Their perseverance is at length rewarded. Before their eyes looms up a line of elevated land, apparently the profile of a mountain.
But no; it cannot be that.
Trending horizontally, without curvature, against the sky, they know it is not a mountain, but a mesa--a table-land.
It is the Llano Estacado.
Drawing nearer, they get under the shadow of its beetling bluffs.
They see that these are rugged, with promontories projecting far out over the plain, forming what Spanish Americans, in their expressive phraseology, call _ceja_.
Into an embayment between two of the out-stretching spurs Barbato conducts them.
Joyously they ride into it, like ships long storm-tossed entering a haven of safety; for at the inner end of the concavity there is a cleft in the precipitous wall, reaching from base to summit, out of which issues a stream whose waters are sweet!
It is a branch of the Brazos River, along whose banks they have been some time travelling, lower down finding its waters bitter as gall.
That was in its course through the selenite.
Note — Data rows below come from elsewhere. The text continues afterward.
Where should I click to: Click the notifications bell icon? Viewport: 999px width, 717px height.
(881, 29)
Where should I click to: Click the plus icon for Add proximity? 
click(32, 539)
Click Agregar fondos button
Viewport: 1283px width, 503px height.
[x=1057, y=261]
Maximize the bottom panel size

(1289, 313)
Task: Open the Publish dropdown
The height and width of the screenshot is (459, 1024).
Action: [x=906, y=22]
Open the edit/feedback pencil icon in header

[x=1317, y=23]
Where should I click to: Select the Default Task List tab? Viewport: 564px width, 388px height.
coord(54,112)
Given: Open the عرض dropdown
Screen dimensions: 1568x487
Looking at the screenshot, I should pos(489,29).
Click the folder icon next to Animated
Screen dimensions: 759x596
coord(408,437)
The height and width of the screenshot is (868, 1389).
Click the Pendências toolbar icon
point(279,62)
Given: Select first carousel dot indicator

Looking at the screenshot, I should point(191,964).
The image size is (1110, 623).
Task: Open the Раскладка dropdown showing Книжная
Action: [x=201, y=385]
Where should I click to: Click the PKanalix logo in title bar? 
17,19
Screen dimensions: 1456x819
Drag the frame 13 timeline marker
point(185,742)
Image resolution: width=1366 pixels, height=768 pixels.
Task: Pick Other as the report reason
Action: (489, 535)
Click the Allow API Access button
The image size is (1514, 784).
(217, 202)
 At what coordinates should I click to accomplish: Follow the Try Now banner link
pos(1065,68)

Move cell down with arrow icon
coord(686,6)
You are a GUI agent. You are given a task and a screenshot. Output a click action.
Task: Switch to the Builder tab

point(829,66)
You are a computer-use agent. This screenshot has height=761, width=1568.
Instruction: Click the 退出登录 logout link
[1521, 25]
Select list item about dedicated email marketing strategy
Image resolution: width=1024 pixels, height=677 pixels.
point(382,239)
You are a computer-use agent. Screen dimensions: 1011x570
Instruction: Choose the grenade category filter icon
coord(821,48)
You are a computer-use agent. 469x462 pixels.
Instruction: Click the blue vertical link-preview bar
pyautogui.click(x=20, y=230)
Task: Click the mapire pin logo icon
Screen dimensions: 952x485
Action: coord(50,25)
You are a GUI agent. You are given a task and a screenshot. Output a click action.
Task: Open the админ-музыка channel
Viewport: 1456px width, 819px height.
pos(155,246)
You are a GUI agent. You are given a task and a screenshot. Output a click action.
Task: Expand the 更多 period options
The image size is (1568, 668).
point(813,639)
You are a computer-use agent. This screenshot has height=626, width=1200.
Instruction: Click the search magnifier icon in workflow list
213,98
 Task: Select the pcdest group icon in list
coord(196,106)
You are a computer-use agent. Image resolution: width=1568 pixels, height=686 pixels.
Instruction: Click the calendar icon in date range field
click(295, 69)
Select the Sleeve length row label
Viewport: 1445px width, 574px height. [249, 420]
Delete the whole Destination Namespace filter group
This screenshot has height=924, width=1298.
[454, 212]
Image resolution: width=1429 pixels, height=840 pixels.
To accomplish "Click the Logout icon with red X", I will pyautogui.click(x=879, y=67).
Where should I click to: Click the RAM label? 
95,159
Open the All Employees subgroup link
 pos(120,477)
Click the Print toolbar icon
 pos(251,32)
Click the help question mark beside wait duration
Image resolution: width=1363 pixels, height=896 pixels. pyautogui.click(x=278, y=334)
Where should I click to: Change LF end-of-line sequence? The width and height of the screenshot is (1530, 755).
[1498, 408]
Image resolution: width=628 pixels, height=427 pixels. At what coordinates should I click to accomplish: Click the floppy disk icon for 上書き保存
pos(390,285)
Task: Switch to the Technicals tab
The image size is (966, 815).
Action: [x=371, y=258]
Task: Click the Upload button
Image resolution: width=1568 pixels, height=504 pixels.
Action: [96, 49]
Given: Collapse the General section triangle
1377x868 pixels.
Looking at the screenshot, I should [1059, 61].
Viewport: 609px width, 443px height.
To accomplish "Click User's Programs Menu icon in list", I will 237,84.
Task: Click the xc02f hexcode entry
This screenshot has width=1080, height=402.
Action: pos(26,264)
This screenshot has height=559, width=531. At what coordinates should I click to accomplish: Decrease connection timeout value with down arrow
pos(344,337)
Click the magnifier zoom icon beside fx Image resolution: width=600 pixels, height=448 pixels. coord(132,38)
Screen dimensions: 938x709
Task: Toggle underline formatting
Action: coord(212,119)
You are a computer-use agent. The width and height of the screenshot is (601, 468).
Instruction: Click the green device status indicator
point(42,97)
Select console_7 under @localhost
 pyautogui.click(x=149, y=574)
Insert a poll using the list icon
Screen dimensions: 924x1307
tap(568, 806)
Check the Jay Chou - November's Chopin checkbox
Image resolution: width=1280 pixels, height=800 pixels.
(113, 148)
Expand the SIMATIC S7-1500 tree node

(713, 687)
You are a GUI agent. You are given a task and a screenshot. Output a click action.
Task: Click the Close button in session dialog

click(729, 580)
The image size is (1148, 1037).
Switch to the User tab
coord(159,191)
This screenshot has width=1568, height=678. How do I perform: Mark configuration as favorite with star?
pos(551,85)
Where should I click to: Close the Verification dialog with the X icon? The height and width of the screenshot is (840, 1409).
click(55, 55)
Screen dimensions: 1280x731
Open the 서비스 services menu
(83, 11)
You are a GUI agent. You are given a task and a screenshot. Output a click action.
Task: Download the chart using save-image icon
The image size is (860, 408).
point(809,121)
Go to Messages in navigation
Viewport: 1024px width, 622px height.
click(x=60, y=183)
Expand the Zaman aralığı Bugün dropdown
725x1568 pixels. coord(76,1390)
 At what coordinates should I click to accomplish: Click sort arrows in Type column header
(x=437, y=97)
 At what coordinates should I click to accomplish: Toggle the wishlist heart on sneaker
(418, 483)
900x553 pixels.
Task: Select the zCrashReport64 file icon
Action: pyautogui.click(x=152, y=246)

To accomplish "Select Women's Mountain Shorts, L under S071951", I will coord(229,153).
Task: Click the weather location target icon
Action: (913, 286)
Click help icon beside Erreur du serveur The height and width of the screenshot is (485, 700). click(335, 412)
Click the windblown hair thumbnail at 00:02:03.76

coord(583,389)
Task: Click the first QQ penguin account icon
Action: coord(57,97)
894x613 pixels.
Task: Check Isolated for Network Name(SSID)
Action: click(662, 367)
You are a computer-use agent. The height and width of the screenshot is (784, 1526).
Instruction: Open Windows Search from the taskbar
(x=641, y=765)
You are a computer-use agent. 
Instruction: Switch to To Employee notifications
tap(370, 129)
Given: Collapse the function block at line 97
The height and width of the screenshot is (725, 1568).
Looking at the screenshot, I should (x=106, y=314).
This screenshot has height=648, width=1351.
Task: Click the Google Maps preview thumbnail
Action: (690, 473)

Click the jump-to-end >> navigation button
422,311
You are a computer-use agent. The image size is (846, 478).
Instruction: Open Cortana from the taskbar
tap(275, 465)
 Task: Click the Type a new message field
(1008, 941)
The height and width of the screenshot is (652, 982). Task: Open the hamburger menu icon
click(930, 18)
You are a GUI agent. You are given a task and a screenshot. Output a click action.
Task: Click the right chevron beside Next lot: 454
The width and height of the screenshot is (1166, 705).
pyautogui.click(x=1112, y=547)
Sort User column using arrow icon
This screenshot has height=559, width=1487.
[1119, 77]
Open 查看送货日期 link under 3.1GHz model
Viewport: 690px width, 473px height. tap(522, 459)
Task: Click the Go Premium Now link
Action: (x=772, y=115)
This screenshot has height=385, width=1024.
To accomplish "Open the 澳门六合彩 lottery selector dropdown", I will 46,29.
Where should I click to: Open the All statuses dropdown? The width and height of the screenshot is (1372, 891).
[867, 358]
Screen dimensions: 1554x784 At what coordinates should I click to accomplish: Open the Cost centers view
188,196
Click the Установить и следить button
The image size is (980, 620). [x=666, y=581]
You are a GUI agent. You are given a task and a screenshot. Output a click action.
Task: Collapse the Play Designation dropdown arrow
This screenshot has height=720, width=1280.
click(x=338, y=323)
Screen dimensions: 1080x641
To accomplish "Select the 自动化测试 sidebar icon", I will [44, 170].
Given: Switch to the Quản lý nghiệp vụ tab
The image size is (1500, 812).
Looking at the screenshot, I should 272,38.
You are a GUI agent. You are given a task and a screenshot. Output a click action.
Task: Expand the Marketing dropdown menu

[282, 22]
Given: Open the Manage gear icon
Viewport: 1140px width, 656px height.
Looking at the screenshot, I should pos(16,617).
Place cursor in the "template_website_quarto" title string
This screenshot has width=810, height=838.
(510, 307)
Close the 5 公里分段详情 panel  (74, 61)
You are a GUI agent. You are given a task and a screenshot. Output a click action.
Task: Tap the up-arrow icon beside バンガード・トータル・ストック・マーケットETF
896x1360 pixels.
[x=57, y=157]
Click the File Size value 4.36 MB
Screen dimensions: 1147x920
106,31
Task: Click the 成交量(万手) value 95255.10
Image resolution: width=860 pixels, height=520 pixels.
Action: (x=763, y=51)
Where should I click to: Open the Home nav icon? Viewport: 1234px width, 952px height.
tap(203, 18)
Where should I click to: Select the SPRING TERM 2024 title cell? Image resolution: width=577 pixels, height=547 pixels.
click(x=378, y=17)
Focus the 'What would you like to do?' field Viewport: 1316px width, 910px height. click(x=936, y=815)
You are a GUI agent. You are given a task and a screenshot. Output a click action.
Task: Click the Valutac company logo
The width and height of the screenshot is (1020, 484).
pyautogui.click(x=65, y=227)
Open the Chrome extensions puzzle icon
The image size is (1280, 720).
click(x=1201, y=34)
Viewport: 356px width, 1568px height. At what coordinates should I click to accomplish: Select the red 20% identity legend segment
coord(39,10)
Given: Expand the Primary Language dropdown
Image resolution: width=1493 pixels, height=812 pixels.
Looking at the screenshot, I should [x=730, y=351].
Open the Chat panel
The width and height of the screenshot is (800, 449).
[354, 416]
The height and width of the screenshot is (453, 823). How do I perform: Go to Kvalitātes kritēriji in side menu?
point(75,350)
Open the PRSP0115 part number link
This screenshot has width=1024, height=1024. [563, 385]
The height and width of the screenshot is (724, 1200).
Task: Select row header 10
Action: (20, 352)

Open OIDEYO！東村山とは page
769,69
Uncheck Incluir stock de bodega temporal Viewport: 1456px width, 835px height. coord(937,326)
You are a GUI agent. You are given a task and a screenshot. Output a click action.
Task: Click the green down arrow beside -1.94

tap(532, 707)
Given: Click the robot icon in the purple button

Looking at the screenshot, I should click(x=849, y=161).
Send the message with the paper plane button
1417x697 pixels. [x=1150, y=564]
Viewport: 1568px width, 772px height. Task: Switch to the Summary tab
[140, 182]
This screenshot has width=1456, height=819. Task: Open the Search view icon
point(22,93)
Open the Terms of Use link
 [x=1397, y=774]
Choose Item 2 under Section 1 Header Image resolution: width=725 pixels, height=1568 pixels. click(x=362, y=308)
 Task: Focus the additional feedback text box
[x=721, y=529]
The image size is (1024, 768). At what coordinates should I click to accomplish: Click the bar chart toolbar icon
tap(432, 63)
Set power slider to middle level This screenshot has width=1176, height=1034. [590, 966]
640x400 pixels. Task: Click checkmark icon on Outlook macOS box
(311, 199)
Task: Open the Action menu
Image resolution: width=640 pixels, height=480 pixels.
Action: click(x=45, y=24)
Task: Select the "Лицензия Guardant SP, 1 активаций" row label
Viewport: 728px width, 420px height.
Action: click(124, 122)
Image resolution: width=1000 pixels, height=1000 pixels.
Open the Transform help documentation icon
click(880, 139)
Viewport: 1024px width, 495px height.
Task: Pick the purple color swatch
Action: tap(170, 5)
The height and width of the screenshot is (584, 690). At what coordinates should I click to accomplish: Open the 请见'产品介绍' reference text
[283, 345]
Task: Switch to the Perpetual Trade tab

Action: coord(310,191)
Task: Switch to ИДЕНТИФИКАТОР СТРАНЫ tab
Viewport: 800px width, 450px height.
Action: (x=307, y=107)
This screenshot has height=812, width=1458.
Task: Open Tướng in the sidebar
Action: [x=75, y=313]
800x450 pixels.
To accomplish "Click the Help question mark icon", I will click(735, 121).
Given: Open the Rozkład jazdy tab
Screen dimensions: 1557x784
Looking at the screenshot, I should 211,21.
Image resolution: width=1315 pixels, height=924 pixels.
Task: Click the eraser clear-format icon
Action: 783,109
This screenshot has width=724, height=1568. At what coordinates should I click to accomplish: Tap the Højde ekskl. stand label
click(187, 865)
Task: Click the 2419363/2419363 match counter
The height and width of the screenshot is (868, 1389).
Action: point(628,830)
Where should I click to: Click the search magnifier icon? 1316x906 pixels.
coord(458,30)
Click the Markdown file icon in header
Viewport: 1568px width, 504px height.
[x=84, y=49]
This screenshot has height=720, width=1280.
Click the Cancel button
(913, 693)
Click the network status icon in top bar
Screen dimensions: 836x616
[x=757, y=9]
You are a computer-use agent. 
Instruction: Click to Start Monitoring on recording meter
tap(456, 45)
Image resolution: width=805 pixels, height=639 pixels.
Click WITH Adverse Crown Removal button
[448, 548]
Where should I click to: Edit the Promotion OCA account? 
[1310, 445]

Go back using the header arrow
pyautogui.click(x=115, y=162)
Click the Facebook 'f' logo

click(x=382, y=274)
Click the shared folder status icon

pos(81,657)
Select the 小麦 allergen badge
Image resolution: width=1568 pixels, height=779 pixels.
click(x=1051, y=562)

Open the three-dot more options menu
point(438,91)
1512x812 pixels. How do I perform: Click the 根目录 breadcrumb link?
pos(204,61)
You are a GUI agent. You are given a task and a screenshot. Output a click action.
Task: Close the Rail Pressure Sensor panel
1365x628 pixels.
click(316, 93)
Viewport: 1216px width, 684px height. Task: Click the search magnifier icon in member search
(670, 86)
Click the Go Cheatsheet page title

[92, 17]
Now they have reached the sandstone it is clear as crystal, and to them sweeter than champagne.
"Up it lies our way," says the renegade guide, pointing to the portals of the canon through which the stream debouched from the table to the lower plain.
But for that night the Rangers care hot to travel further. There is no call for haste. They are _en route_ to bury the bones of a dead man, not to rescue one still living.